# rhythm



## science (Oct 14, 2010)

Listening to Steve Reich's _Drumming_ put some questions in my mind.

Take something like Glass's _Aguas da Amazonia_. Probably not a great work, certainly not from the point of view that sees harmony as the essence of music. But pay attention to the rhythms at work there, and you'll hear it's not quite as effortless a composition as it might seem.

Interestingly, people were more shocked by the rhythmic innovations of Stravinsky's _Rite of Spring_ than by the harmonies. I wonder if one reason subsequent discussion has focused more on the harmony than on the rhythms is that harmony is easier for most of us to talk about? Or just that harmony was central to the projects of composers like Schoenberg, and so it came to dominate the discussion?

Why has rhythm been relegated to a topic of secondary importance?

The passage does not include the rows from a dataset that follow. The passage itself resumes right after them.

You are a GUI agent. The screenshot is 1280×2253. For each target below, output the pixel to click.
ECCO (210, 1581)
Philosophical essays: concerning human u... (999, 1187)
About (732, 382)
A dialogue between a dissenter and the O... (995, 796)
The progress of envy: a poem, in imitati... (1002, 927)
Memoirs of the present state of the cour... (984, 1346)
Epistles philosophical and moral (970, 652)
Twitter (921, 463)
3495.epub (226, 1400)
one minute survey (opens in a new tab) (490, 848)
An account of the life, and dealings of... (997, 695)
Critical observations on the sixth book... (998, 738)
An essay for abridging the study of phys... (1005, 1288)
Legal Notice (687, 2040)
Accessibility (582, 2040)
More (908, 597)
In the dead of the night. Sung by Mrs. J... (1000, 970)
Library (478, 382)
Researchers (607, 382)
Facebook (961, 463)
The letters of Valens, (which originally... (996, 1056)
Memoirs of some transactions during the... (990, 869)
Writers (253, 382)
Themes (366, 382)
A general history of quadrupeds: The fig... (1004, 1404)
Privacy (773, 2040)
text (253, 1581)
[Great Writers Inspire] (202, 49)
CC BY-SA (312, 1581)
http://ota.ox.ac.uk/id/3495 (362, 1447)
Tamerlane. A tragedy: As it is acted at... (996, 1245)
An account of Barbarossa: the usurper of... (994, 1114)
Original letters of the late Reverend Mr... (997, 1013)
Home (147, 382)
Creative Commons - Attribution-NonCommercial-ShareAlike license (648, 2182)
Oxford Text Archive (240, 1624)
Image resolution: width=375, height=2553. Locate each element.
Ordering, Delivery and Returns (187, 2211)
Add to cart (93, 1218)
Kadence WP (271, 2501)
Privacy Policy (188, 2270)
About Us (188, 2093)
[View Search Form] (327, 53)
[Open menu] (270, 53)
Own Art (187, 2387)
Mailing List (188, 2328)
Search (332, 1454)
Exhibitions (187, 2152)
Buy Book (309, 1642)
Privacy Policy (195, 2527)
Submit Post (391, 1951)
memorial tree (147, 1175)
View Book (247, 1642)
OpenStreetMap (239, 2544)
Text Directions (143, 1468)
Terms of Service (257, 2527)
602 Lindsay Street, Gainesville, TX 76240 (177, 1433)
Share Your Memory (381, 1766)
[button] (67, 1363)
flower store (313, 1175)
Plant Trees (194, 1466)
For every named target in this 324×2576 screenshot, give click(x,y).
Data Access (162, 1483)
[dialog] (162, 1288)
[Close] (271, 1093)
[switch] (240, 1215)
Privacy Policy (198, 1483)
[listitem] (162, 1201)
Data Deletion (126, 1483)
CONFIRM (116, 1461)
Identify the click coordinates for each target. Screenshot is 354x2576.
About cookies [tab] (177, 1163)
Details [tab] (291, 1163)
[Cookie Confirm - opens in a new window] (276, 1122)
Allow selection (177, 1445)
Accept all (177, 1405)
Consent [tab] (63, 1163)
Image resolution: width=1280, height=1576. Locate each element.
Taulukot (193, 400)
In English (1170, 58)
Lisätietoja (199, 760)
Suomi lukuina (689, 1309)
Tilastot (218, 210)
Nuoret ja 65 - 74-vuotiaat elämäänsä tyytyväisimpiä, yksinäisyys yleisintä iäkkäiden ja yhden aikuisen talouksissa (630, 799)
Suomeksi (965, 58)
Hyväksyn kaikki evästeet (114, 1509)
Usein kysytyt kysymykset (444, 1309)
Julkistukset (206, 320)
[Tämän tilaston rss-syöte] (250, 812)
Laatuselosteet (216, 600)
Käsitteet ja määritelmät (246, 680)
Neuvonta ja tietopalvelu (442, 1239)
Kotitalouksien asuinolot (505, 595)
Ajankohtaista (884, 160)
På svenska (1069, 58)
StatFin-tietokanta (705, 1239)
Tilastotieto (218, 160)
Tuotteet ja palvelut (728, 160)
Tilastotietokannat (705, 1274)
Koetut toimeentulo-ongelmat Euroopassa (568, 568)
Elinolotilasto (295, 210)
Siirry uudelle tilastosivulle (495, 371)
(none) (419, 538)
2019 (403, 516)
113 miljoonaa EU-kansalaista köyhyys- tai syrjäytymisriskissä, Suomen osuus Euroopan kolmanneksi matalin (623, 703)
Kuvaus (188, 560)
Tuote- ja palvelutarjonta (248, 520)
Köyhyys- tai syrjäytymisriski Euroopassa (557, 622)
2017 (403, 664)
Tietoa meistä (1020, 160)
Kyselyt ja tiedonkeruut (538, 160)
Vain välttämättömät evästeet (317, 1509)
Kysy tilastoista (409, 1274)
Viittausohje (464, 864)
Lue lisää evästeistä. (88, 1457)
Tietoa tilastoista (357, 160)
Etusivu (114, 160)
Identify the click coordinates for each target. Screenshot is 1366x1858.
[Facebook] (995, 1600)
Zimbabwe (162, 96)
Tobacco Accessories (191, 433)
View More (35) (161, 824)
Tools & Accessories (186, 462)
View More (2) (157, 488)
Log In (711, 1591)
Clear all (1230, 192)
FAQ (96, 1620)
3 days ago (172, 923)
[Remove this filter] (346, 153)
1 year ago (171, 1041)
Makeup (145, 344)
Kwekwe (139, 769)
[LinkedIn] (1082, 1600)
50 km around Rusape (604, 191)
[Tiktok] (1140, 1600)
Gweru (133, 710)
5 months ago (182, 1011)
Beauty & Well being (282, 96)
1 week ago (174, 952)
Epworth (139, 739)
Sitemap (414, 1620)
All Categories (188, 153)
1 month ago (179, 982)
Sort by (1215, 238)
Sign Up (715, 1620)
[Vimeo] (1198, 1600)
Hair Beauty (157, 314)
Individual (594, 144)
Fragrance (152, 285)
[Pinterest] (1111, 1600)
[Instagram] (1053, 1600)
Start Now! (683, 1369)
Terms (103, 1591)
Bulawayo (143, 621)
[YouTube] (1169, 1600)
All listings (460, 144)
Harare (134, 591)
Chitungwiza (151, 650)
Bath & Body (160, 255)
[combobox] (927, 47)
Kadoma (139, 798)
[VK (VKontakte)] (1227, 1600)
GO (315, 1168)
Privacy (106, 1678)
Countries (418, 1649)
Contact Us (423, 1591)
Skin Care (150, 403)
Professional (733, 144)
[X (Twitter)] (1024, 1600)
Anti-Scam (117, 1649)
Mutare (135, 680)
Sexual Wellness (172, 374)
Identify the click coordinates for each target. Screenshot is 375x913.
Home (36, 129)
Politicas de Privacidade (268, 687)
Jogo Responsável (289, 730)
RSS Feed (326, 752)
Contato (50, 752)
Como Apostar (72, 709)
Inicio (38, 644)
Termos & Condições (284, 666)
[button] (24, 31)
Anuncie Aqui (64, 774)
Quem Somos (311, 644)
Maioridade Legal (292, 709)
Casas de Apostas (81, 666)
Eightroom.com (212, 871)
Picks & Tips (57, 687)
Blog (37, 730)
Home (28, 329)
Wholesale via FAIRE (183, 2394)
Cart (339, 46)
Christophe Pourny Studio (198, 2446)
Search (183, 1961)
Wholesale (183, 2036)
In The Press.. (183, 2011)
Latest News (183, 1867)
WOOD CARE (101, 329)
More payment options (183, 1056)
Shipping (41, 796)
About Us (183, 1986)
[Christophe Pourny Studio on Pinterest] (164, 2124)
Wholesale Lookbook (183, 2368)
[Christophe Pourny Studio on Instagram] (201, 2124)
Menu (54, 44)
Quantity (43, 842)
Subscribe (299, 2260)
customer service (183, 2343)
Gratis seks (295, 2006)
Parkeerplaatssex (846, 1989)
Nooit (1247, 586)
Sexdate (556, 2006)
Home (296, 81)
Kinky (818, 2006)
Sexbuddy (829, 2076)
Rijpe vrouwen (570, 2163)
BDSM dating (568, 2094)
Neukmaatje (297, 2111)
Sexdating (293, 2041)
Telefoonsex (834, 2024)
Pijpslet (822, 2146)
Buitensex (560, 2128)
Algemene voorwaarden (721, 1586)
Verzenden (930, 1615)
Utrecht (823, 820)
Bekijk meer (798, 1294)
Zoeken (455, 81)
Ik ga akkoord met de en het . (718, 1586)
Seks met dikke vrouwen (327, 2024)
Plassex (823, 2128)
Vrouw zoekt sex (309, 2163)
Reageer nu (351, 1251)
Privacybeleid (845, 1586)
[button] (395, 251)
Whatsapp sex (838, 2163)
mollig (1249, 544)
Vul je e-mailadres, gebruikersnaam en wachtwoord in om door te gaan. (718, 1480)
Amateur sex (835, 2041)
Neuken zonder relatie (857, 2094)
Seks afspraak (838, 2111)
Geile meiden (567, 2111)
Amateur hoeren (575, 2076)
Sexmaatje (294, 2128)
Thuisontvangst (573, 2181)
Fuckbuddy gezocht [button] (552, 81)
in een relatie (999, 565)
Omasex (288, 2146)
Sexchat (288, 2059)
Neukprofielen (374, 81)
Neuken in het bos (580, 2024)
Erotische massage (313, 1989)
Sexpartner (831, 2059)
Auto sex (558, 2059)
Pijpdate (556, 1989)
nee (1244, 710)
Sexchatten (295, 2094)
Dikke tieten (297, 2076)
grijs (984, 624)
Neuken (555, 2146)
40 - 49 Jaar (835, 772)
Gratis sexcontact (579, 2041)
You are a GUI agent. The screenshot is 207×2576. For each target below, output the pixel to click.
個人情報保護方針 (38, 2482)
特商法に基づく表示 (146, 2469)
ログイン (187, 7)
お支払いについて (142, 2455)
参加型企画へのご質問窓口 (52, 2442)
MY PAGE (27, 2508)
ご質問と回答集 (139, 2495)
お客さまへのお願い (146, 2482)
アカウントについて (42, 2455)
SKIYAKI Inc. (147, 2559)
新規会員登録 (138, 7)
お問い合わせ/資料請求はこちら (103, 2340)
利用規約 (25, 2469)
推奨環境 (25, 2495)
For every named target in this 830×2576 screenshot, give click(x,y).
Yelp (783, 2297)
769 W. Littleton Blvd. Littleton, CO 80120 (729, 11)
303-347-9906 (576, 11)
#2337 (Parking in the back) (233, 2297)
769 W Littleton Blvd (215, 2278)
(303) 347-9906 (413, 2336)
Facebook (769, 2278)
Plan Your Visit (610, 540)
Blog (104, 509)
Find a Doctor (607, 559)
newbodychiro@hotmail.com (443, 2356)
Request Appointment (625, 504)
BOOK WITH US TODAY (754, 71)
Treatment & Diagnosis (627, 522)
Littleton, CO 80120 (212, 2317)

And, in the western classical tradition, what works have explored rhythm most creatively?


----------



## kv466 (May 18, 2011)

Looking forward to see what develops here! As a guitarist, I have always been drawn toward the rhythm much more than leads. In classical, the rhythm is what I most often appreciate in symphonies and in concertos. I think we can choose to see it as being secondary but all one has to do is listen to the music we create to see just how important it is in music.


----------



## GGluek (Dec 11, 2011)

Not to derail the topic, but I have often noticed -- though never discussed -- that most of the great themes in classical music have not only a distinct melodic profile, but a distinct rhythm also. Try tapping out almost any well known theme from, say, a symphony, and note how many times you can actually identify the theme from its rhythm alone.


----------



## Mahlerian (Nov 27, 2012)

science said:


> Interestingly, people were more shocked by the rhythmic innovations of Stravinsky's _Rite of Spring_ than by the harmonies. I wonder if one reason subsequent discussion has focused more on the harmony than on the rhythms is that harmony is easier for most of us to talk about? Or just that harmony was central to the projects of composers like Schoenberg, and so it came to dominate the discussion?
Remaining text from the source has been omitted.